(Dataset entries)
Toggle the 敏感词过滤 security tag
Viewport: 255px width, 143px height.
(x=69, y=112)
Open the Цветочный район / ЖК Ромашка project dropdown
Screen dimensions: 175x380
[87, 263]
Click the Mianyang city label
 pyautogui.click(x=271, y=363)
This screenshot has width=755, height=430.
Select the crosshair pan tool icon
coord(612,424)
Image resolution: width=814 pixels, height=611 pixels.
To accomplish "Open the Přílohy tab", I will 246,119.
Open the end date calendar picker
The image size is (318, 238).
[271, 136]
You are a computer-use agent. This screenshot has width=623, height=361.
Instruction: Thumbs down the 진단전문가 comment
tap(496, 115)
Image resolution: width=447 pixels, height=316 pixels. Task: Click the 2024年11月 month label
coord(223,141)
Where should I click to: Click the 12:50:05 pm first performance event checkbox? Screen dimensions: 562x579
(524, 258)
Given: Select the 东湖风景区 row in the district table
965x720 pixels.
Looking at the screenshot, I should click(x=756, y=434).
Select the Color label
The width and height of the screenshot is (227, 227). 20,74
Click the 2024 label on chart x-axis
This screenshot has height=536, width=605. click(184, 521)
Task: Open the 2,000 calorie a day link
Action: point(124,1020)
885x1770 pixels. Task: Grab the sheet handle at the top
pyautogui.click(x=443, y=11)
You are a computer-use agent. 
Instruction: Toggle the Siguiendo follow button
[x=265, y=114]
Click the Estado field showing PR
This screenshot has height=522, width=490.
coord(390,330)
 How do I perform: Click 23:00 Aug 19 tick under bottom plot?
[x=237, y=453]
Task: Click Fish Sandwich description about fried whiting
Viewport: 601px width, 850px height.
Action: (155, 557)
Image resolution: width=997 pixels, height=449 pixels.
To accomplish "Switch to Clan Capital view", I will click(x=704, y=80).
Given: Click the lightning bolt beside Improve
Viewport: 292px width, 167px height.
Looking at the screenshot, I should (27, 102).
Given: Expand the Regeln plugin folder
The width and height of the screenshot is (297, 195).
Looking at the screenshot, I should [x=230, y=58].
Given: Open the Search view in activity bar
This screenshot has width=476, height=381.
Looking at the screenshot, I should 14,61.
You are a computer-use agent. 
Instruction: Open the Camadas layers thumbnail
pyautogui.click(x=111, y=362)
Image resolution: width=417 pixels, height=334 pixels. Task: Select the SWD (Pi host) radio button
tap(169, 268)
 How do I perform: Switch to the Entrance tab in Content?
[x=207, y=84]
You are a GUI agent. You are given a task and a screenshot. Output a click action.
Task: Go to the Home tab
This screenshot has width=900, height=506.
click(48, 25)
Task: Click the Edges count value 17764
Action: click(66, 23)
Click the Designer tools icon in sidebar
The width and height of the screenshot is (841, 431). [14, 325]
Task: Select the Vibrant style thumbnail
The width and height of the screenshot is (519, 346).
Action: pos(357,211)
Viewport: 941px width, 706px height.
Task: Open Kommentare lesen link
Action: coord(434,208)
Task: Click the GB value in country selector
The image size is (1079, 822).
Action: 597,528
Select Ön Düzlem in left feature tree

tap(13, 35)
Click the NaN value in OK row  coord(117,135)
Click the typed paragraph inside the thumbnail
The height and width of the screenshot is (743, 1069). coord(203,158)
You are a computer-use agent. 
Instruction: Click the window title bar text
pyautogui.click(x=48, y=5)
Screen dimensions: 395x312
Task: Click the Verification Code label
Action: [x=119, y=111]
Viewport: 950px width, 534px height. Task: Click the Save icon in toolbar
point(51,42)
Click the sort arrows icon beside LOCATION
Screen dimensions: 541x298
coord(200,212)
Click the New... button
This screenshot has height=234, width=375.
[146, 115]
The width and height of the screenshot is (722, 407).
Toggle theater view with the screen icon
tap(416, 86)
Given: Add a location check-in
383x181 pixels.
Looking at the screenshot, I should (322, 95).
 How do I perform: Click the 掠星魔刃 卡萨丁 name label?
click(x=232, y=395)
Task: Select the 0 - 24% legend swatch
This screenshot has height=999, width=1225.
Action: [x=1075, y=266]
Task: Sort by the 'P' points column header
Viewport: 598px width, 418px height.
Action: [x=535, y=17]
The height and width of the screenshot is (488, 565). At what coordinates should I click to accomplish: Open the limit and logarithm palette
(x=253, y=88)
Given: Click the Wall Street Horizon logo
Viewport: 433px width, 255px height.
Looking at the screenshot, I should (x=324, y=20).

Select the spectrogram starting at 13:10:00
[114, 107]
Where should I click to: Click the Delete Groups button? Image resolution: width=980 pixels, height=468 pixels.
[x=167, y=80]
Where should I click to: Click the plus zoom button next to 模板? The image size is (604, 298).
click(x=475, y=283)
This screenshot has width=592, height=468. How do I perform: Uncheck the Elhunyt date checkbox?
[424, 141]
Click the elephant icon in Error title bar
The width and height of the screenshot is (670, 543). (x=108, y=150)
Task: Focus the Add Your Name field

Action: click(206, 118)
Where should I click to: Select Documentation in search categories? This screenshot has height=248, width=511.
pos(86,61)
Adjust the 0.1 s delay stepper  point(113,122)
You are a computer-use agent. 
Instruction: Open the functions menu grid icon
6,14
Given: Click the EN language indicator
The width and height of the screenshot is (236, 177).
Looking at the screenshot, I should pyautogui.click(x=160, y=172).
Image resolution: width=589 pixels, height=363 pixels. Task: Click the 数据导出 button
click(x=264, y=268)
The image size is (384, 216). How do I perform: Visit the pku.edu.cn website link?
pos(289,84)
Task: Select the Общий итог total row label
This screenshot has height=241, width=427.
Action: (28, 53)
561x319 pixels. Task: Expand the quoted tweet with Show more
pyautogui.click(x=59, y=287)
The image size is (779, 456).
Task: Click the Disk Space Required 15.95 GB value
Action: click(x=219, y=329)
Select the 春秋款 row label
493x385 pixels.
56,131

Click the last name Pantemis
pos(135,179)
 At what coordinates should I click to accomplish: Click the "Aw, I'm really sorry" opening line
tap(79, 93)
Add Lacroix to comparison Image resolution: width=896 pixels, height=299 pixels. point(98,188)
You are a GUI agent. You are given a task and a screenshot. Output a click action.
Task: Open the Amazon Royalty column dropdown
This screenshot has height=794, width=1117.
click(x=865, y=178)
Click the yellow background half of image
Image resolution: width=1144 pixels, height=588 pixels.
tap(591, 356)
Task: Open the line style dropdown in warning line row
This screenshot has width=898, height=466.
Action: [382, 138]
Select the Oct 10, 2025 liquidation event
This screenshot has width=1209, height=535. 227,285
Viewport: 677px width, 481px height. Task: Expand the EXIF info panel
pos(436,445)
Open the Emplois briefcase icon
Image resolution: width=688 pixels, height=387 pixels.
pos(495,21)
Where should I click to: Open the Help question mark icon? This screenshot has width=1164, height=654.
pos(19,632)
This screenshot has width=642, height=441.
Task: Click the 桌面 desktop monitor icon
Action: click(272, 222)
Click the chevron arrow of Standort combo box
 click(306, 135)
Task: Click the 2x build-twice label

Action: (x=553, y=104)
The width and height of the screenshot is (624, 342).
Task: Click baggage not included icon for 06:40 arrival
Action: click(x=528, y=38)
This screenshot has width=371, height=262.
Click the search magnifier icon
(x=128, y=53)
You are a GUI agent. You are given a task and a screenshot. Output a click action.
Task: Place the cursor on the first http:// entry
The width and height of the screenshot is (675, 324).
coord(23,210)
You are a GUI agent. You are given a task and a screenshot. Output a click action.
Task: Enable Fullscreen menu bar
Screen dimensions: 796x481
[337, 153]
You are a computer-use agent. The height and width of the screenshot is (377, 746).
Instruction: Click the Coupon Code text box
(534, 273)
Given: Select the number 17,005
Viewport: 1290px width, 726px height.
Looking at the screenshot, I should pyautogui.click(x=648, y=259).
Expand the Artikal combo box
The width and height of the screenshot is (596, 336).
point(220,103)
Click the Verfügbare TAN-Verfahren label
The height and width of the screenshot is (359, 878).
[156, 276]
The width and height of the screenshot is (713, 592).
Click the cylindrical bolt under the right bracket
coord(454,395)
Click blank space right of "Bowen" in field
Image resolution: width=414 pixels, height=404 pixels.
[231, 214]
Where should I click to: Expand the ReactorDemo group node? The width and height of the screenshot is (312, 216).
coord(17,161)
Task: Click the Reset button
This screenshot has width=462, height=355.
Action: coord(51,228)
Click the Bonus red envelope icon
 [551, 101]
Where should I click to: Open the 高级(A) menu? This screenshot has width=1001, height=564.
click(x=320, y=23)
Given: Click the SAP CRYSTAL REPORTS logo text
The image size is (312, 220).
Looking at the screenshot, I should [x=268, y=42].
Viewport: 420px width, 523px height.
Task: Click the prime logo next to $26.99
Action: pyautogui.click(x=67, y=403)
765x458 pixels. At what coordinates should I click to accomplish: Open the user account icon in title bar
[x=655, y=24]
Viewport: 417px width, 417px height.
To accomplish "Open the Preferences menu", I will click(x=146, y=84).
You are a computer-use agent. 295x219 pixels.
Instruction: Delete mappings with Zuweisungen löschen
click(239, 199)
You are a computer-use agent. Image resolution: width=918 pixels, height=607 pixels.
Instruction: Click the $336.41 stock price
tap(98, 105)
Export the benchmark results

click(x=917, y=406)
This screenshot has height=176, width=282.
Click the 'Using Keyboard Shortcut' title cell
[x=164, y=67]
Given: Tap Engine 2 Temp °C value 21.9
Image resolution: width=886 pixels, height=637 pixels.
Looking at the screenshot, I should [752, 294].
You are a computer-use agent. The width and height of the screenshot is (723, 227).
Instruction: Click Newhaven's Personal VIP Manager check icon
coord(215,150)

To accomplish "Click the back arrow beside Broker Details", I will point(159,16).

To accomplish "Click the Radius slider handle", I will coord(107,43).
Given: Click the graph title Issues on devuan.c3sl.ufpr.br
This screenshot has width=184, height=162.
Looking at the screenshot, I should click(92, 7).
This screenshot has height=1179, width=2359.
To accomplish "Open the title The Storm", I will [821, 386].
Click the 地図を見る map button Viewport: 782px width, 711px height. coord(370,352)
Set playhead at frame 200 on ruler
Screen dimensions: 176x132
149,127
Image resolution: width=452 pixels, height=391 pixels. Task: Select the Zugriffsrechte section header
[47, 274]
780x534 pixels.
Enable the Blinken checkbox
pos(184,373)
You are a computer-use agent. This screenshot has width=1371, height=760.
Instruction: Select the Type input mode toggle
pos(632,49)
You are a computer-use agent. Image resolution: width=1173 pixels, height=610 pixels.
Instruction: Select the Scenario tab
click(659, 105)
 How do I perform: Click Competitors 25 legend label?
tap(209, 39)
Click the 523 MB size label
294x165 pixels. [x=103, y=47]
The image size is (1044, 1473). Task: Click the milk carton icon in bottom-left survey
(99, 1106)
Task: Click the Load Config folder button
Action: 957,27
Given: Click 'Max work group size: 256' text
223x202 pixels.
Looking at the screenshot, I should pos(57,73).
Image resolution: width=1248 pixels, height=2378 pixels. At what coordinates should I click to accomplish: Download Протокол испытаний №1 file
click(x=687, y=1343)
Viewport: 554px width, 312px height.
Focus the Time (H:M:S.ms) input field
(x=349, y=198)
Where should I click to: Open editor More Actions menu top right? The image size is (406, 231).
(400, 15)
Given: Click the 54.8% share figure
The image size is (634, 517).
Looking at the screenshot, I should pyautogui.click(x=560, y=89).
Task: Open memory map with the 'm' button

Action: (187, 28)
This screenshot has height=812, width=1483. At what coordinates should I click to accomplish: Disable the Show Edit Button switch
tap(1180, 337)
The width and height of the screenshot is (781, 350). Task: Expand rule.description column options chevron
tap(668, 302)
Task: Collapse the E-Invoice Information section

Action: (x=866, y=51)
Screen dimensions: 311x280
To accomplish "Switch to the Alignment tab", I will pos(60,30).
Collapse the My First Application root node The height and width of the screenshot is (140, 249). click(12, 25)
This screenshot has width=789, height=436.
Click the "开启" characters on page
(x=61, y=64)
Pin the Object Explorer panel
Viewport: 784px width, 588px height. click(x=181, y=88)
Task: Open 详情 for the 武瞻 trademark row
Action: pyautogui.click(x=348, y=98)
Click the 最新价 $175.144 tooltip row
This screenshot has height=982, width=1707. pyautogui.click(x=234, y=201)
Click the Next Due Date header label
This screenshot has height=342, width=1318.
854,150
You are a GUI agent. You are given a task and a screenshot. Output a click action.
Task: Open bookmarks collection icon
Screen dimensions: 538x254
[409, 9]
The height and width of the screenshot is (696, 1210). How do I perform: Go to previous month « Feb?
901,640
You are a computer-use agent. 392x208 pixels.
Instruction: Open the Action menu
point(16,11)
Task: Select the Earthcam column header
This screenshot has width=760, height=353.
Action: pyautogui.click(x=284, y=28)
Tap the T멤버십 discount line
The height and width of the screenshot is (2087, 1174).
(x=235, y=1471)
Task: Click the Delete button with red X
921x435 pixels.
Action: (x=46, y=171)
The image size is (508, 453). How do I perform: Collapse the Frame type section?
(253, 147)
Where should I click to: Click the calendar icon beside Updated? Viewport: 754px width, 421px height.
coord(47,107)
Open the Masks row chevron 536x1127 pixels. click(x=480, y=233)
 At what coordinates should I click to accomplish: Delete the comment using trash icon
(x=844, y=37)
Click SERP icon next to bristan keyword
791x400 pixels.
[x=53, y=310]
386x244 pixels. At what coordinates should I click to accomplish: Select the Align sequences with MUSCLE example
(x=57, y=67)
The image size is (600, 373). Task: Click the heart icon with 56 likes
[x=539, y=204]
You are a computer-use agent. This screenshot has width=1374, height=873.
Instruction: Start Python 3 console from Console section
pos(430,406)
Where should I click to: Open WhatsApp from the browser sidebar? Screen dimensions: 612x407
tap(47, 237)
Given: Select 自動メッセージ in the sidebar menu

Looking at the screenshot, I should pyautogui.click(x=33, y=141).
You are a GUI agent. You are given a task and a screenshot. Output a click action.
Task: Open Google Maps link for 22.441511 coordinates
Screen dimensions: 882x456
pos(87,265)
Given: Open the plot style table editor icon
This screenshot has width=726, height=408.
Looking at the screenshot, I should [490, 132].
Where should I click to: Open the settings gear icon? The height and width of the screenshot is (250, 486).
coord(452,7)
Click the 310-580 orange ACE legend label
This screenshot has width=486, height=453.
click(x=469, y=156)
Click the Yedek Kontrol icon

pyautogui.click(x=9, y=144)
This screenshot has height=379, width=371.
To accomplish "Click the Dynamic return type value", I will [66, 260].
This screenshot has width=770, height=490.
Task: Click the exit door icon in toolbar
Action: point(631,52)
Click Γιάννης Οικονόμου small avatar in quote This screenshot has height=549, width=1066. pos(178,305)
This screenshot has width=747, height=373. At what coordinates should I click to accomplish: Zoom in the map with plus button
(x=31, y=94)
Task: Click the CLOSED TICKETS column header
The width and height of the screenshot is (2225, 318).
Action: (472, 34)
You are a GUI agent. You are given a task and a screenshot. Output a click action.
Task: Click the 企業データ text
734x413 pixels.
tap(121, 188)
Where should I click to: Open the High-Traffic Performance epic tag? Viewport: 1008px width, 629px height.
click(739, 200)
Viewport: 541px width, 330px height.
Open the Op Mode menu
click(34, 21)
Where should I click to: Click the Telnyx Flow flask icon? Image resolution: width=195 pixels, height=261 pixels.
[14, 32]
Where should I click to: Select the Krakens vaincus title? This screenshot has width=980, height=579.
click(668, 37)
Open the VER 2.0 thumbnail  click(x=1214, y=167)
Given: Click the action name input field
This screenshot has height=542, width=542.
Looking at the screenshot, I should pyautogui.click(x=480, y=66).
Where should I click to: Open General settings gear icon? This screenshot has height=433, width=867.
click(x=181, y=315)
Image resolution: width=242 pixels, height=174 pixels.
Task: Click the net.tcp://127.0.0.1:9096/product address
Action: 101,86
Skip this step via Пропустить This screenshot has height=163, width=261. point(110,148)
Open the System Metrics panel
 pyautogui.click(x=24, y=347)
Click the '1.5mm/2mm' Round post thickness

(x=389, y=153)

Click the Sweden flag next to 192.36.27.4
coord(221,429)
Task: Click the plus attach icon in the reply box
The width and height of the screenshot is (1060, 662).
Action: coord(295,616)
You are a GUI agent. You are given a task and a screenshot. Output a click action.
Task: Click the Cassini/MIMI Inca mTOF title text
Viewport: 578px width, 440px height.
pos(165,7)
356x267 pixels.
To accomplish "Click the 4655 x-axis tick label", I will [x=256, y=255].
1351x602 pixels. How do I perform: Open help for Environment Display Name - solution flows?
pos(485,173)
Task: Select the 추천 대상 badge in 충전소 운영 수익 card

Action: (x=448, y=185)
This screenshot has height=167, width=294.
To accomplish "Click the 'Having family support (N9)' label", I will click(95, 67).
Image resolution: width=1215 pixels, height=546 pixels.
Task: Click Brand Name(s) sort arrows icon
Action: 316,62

ABOUT THIS TASK: If a line in the entries above contains the word "style", copy it.

TASK RESPONSE:
Task: Select the Vibrant style thumbnail
Task: Open the line style dropdown in warning line row
Given: Open the plot style table editor icon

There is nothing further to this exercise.